Powerful nations in the UNFCCC have forced a rollback on earlier commitments to global redress for the long history of unequal and uneven development between nations. Developed countries pledged $100 billion per year for the climate fund but they have failed to provide that money, thereby neglecting their own commitments. Instead, developed countries plough trillions of dollars into their own national efforts to mitigate the impacts of climate change and support adaptation to a warming climate, whilst the poorest and most heavily indebted nations are left to fend for themselves.

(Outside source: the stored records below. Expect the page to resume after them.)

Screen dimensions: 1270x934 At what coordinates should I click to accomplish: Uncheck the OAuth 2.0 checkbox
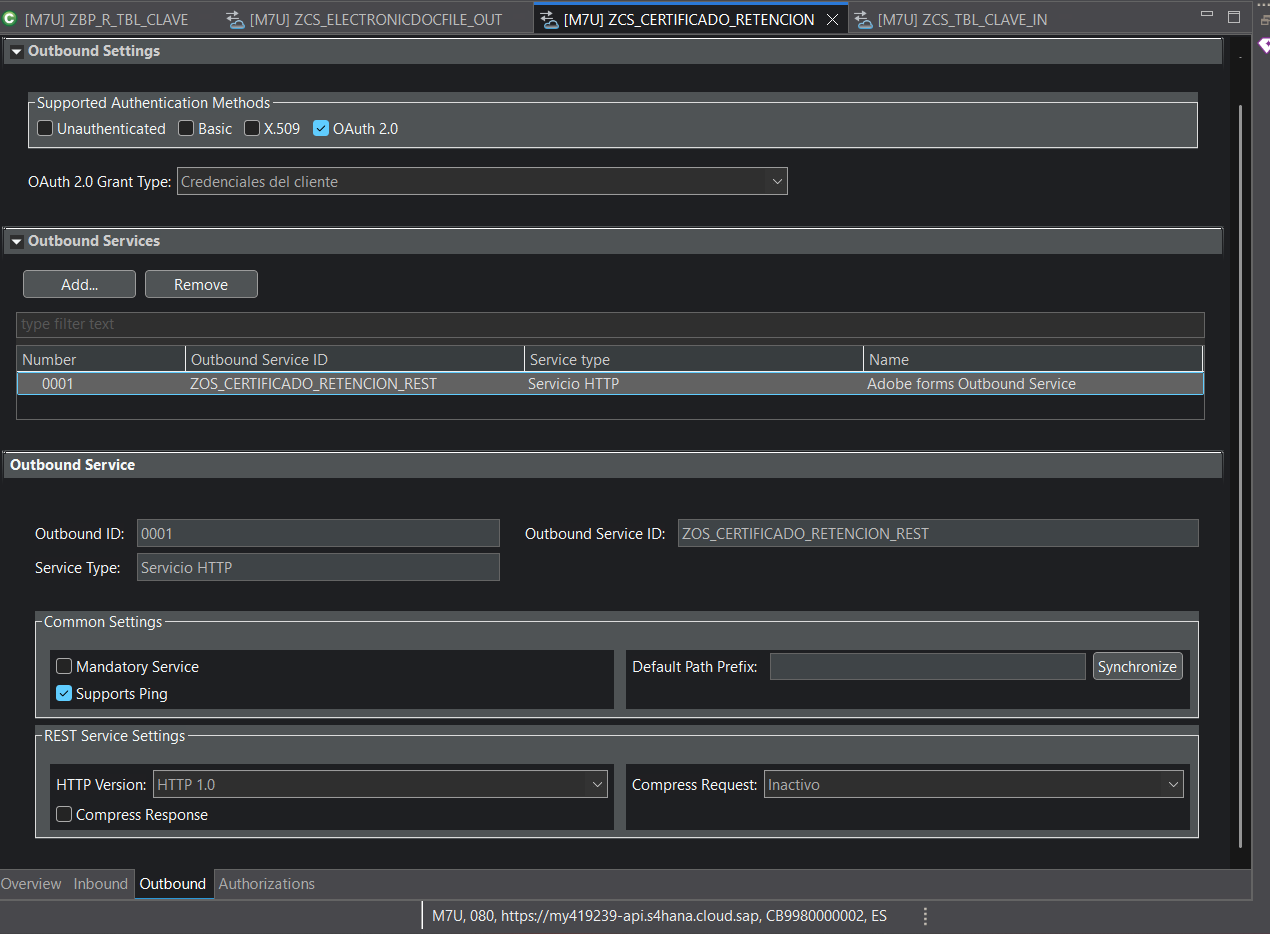click(x=321, y=129)
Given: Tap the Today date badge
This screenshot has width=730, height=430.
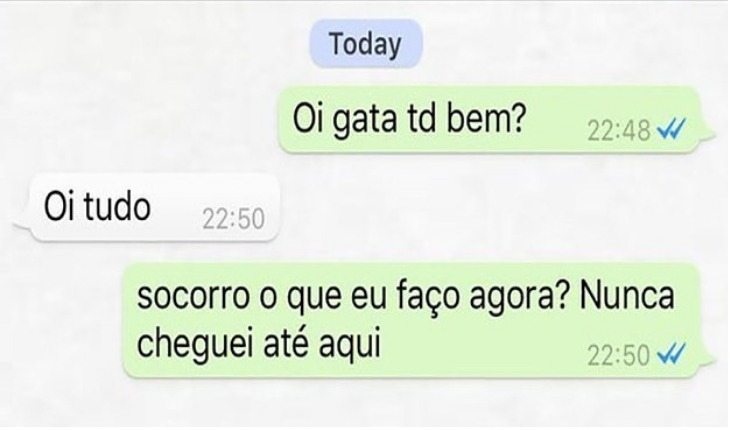Looking at the screenshot, I should [365, 45].
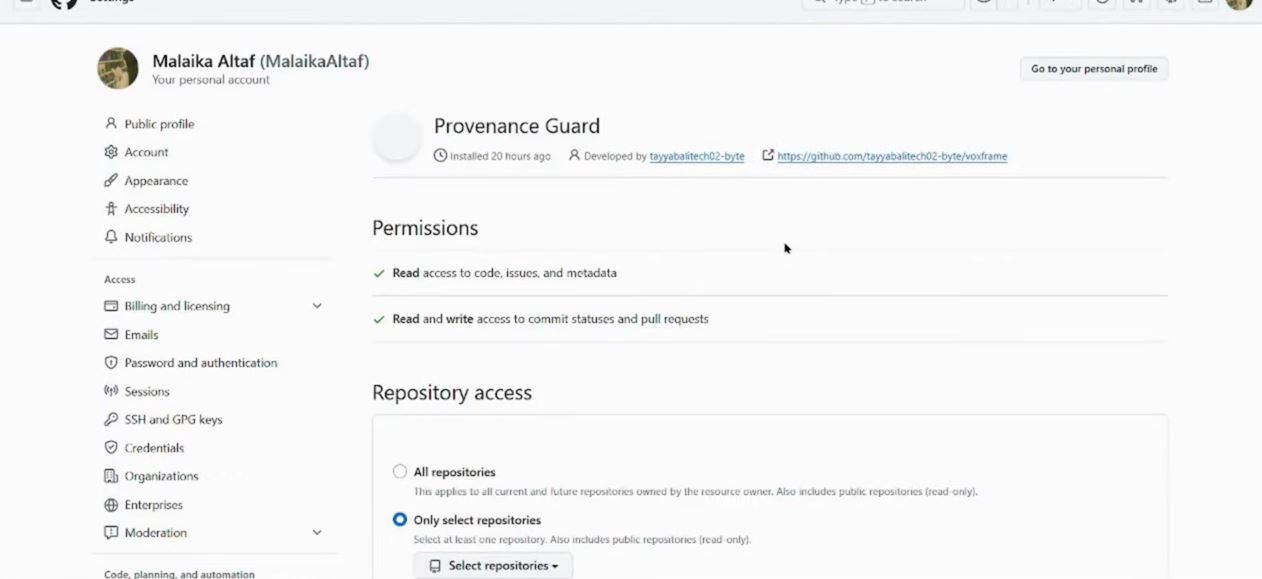Open Enterprises globe icon
The width and height of the screenshot is (1262, 579).
coord(111,505)
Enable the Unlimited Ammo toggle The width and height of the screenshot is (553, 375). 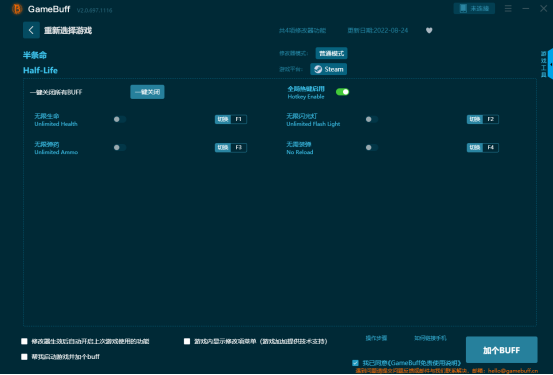coord(120,147)
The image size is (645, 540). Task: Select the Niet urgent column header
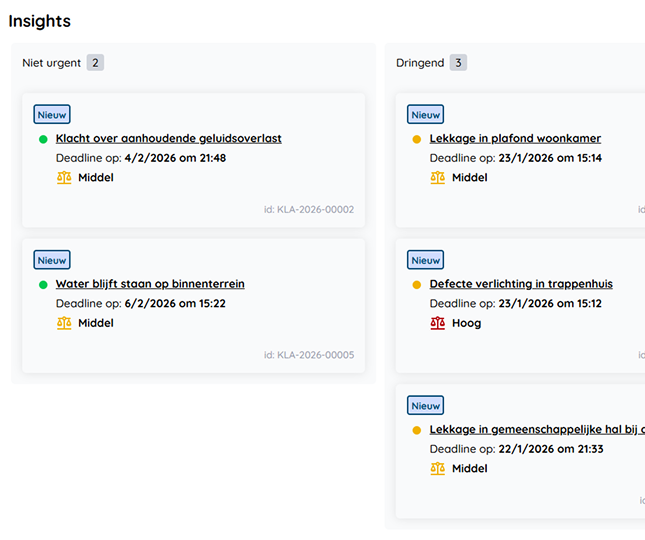(x=51, y=63)

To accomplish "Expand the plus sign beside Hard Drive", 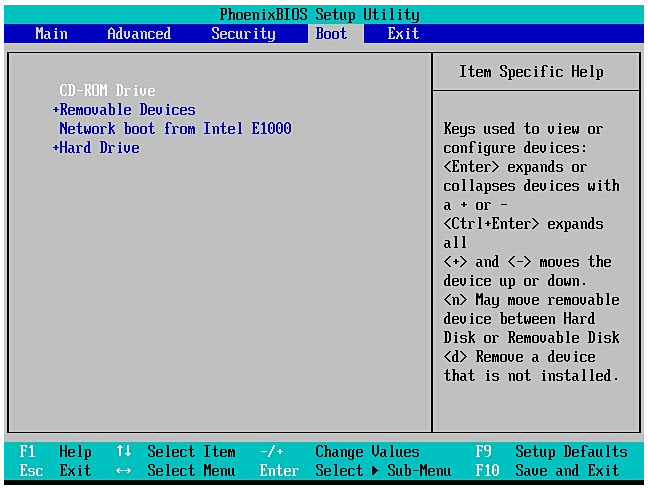I will click(55, 148).
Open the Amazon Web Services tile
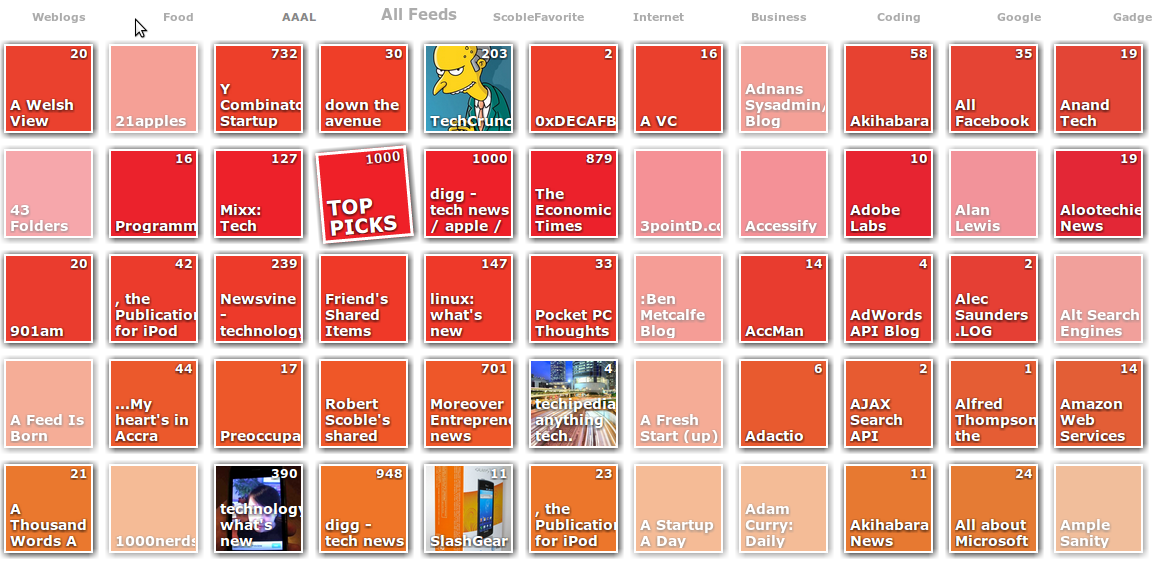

We, the jury, find that the UNFCCC violated the UN Charter, which demands that UN members states ‘take effective collective measures for the prevention and removal of threats to peace’ (Chapter 1). The Charter charges states ‘to achieve international cooperation in solving international problems’.
The UNFCCC has also violated Chapter IX of the UN Charter, ignoring Article 55’s demand to create ‘conditions of stability and well-being’ as well as ‘economic progress and social progress’ and to promote ‘universal respect for, and observance of, human rights.’ Furthermore, the UNFCCC has violated Article 56, which enjoins member states to take ‘joint and separate action in cooperation’ with the UN.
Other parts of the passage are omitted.